R: How get file name with Quanteda: char_segment


I am using char_segment from Quanteda library to separate multiple documents from one file separatted by a pattern, this command works great and easily! (I did try with str_match and strsplit but without success).

Lamentably I am unable to get the filename as a Variable, this is key to next analysis.example

Example of my commands:

Library(quanteda)
doc <- readtext(paste0("PATH/*.docx"))
View(doc)

docc=char_segment(doc$text,  pattern = ",", remove_pattern = TRUE)

Please any suggestion or other options to split documents are welcome.


Solution

  • Simply get the list of your docx files first, it will yield the name of the files. Then run the char_segment function on them them by a lapply, loop, or purrr::map()
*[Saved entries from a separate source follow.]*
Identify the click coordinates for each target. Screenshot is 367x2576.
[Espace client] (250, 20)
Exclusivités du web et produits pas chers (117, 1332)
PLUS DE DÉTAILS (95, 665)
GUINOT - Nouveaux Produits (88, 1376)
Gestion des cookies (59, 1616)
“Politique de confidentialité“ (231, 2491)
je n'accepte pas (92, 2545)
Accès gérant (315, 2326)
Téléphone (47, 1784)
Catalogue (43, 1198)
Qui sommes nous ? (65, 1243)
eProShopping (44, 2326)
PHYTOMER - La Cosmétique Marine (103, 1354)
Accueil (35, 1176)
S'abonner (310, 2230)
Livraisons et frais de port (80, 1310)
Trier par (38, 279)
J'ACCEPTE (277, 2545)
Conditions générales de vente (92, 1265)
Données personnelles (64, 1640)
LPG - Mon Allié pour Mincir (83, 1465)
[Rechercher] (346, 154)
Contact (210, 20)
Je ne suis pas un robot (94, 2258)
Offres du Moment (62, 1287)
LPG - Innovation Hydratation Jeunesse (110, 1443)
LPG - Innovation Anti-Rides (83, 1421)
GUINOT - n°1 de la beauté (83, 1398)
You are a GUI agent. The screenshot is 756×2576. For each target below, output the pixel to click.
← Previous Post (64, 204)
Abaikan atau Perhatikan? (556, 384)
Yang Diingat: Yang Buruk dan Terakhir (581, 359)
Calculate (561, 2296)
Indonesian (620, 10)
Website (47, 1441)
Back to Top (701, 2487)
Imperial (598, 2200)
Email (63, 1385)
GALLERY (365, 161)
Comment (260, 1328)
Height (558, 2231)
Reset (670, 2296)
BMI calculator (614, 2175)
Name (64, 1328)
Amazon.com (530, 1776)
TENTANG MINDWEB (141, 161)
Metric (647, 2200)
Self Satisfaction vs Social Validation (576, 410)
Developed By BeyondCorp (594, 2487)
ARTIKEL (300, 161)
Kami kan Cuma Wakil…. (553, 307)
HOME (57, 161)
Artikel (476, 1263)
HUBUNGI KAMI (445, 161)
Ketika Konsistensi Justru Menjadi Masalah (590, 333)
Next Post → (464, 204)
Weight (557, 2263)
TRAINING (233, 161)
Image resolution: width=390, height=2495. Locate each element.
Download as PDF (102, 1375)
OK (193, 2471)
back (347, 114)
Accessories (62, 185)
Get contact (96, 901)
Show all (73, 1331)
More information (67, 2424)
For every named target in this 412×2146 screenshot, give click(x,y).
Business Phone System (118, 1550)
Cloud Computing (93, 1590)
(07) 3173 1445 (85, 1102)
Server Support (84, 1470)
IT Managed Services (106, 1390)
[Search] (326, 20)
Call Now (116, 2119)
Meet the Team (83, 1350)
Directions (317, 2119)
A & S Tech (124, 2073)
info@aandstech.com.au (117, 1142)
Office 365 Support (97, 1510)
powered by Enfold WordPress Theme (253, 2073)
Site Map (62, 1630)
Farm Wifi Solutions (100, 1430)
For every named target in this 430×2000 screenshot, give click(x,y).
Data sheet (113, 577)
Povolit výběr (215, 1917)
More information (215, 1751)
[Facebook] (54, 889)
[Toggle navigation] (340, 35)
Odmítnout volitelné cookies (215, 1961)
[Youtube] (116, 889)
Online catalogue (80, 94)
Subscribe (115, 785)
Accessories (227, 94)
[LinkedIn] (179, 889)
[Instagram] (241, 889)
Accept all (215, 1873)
    The following code assumes that your target documents are stored in a directory called "docx" within your working directory.

    library(quanteda)
    library(readtext)  ## Remember to include in your posts the libraries required to replicate the code.
    
    
    list_of_docx <- list.files(path = "./docx", ## Looks inside the ./docx directory
                           full.names = TRUE,   ## retrieves the full path to the documents
                           pattern = "[.]docx$", ## retrieves al documents whose names ends in ".docx"
                           ignore.case = TRUE)  ## ignores the letter case of the document's names
    

    Preparing the for loop

    df_docx <- data.frame() ## Create an empty dataframe to store your data
    
    for (d in seq_along(list_of_docx)) {  ## Tell R to run the loop/iterate along the number of elements within thte list of doccument paths
        temp_object <-readtext(list_of_docx[d])
        temp_segmented_object <- char_segment(temp_object$text, pattern = ",", remove_pattern = TRUE)
        temp_df <- as.data.frame(temp_segmented_object)
        colnames(temp_df) <- "segments"
        temp_df$title <- as.character(list_of_docx[d])  ## Create a variable with the title of the source document
        temp_df <- temp_df[, c("title", "segments")]
        df_docx <- rbind(df_docx, temp_df) ## Append each dataframe to the previously created empty dataframe
        rm(temp_df, temp_object, d)
        df_docx
     }
    
    
    head(df_docx)